Work to complete —
Return every line of the listing below unchanged, leaving the pictures out.

Rows —

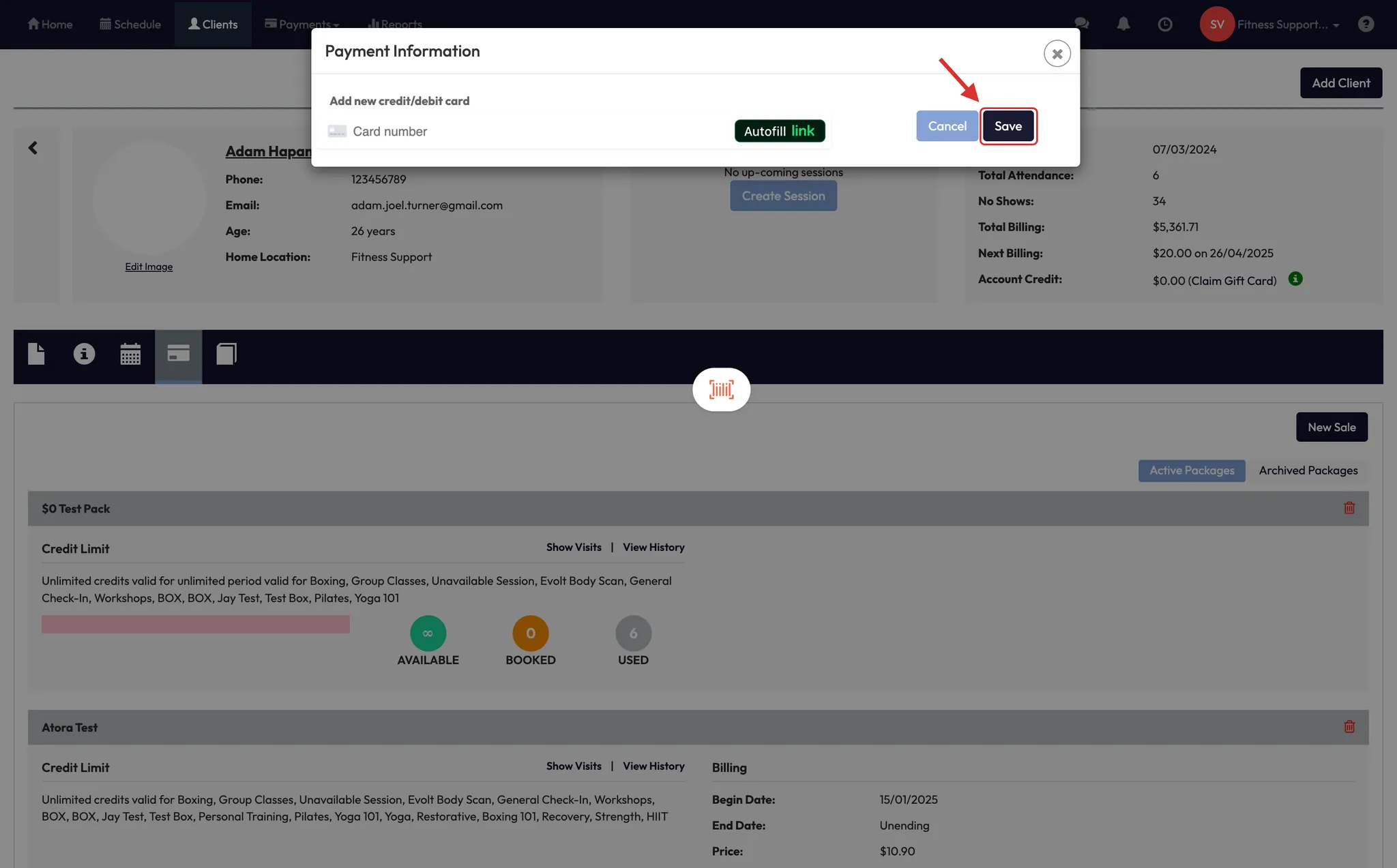Select the payment card tab icon

tap(178, 354)
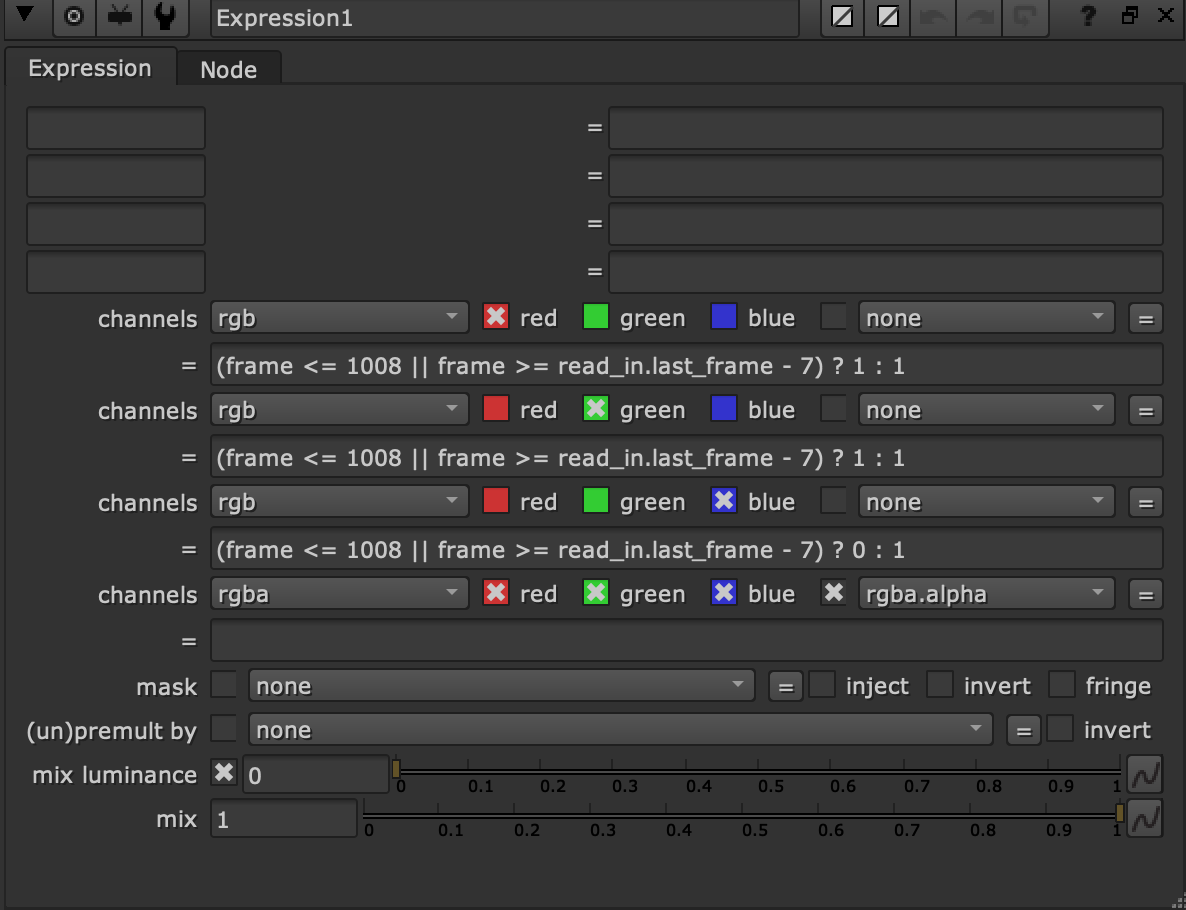The image size is (1186, 910).
Task: Click the center node in graph icon
Action: tap(73, 17)
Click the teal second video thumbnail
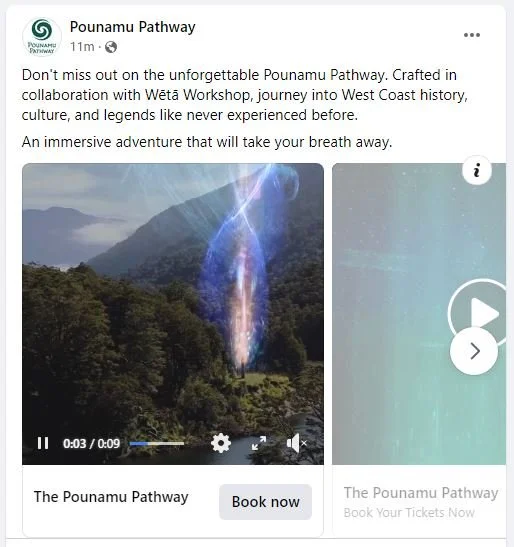This screenshot has width=514, height=547. tap(419, 314)
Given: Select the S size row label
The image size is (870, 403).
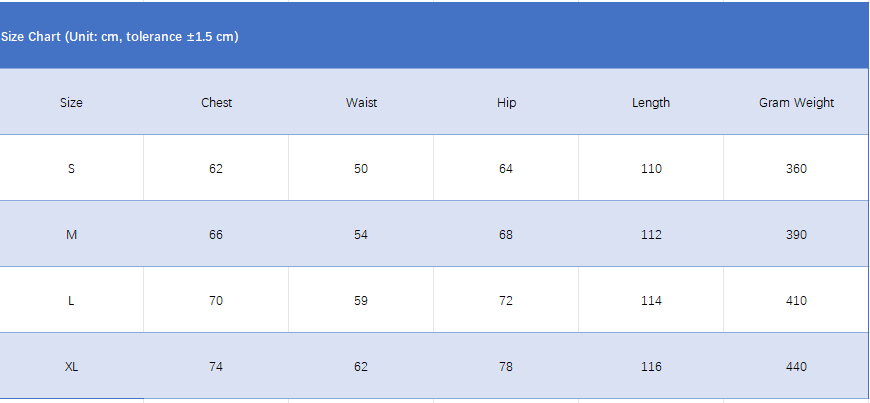Looking at the screenshot, I should tap(71, 169).
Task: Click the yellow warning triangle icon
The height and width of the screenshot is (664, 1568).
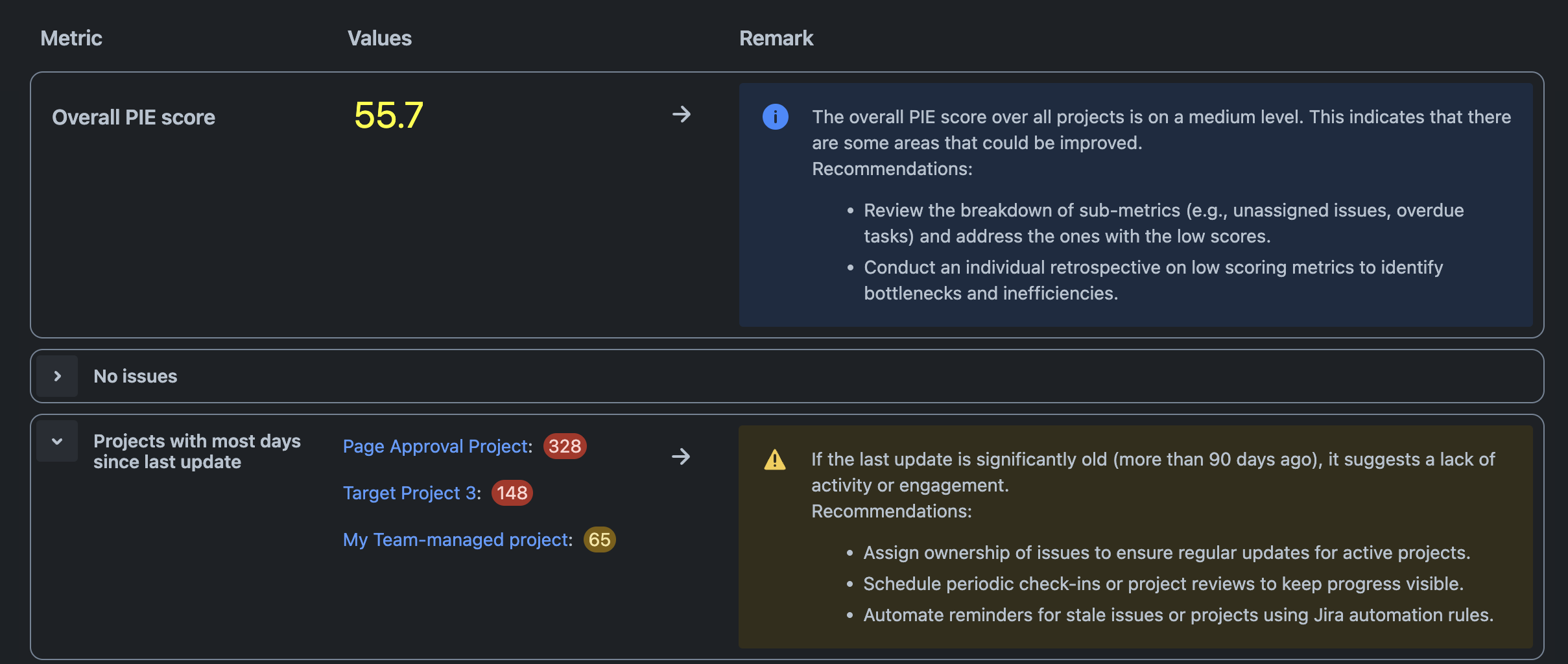Action: [x=774, y=460]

Solution —
Select the payment card tab icon

tap(178, 354)
The image size is (1186, 910).
Task: Click the center node in graph icon
Action: tap(73, 17)
Click the teal second video thumbnail
This screenshot has width=514, height=547. tap(419, 314)
Given: Select the S size row label
The image size is (870, 403).
Looking at the screenshot, I should tap(71, 169).
Task: Click the yellow warning triangle icon
The height and width of the screenshot is (664, 1568).
Action: [x=774, y=460]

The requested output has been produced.